Advanced BodyBuilding Part 3
Here we’re going to look at another example of an advanced training program for the dedicated bodybuilder, this time we return to a 3-day split, hitting the muscle groups harder than ever before.
This routine will push you harder than the previous 3-day split, utilise a number of different exercises and will consist of 6 consecutive days training. Instead of executing 6-8 reps every time you train, alternating the weight and number of reps from time to time is as effective as alternating your entire routine. Here, we are going to try starting the exercise with a lighter weight for some of the bigger movement exercises, completing around 12-15 reps and increasing the weight each time until we achieve around 4-6 reps.
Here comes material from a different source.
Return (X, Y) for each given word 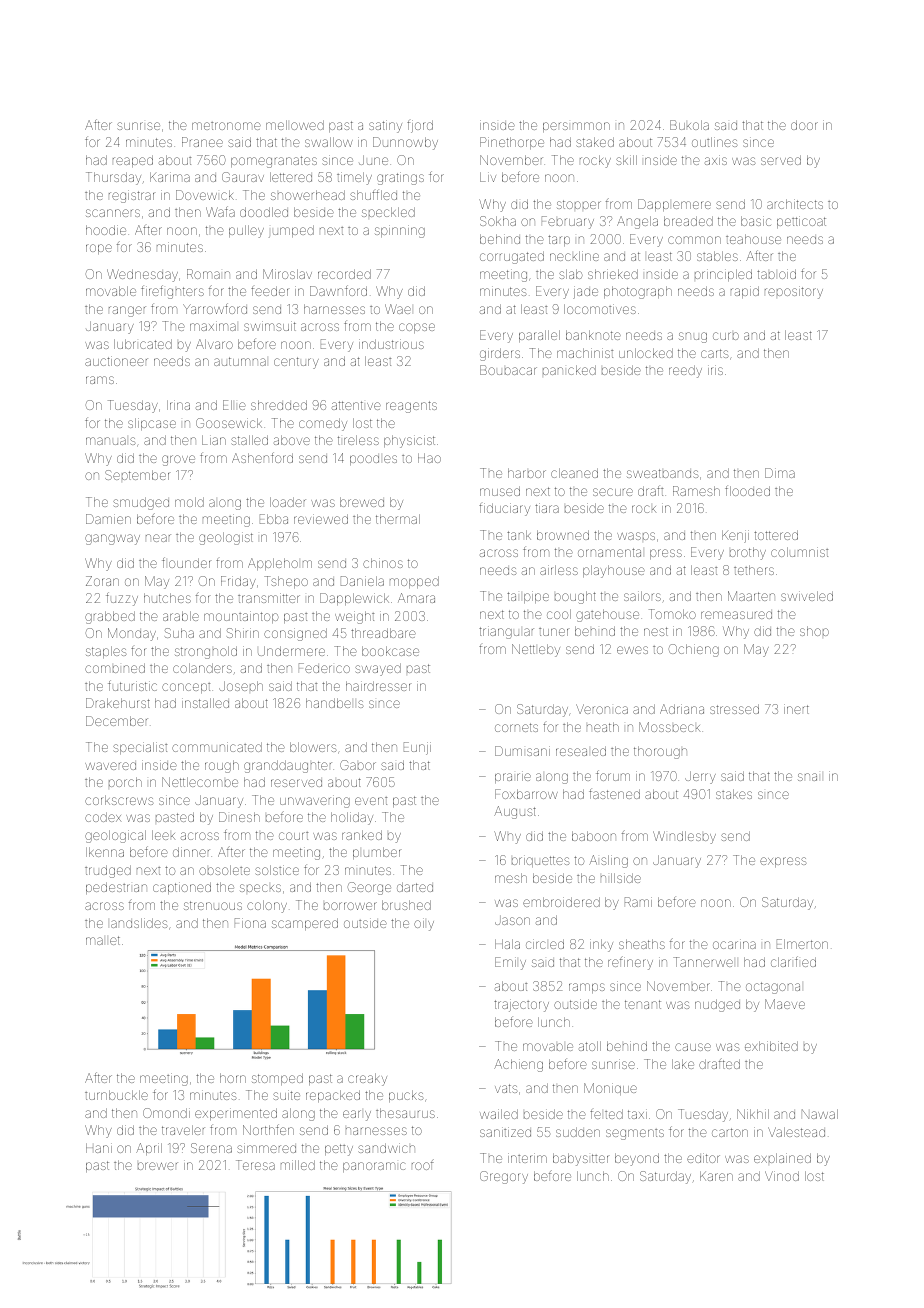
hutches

For these exercises you should complete 4 sets.
Here’s how it goes:
Day 1: Shoulders & Arms
- Barbell shoulder press (15, 10, 8, 5)
- Dumbbell lateral raises (6-8)
- Cable pull-ups (6-8)
- Dumbbell Shrugs (10)
- Skull Crushers (15, 10, 8, 6)
- Tricep push-downs (8)
- Dumbbell Hammer Curls (12, 10, 8, 6)
- Concentration Curls (8)
Day 2: Chest & Back
- Flat bench-press (15, 8, 6, 4)
- Incline bench-press (12, 10, 8, 6)
- Weighted Dips (8)
- Dumbbell flys (12, 10, 8, 6)
- Weighted Chin-ups (8-10)
- Barbell Bent-over Row (15, 10, 8, 6)
- Parrallel cable rows (15, 10, 8, 6)
- Lower-back extensions (8)
Day 3: Legs & Abs
- Squats (15, 12, 8, 6, 4)
- Hack Squats (8)
- Hamstring curls (12, 10, 8)
- Straight-leg deadlifts (12, 10, 8, 6)
- Inclined leg-press (10, 8, 6)
- Standing Calf-Raises (20, 15, 10, 8)
- Crunches (50)
- Leg Raises (50)
Day 4: Repeat day 1
Day 5: Repeat day 2
Day 6: Repeat day 3
Day 7: REST!
NOTES:
- Training 6 days in a row requires some serious dedication, good rest in-between and high nutritional intake, including several sports supplements thrown in.
- Find your weight. Don’t follow the rep guidelines to the letter when you can complete them with ease. Only you know your limitations and they should be constantly tested.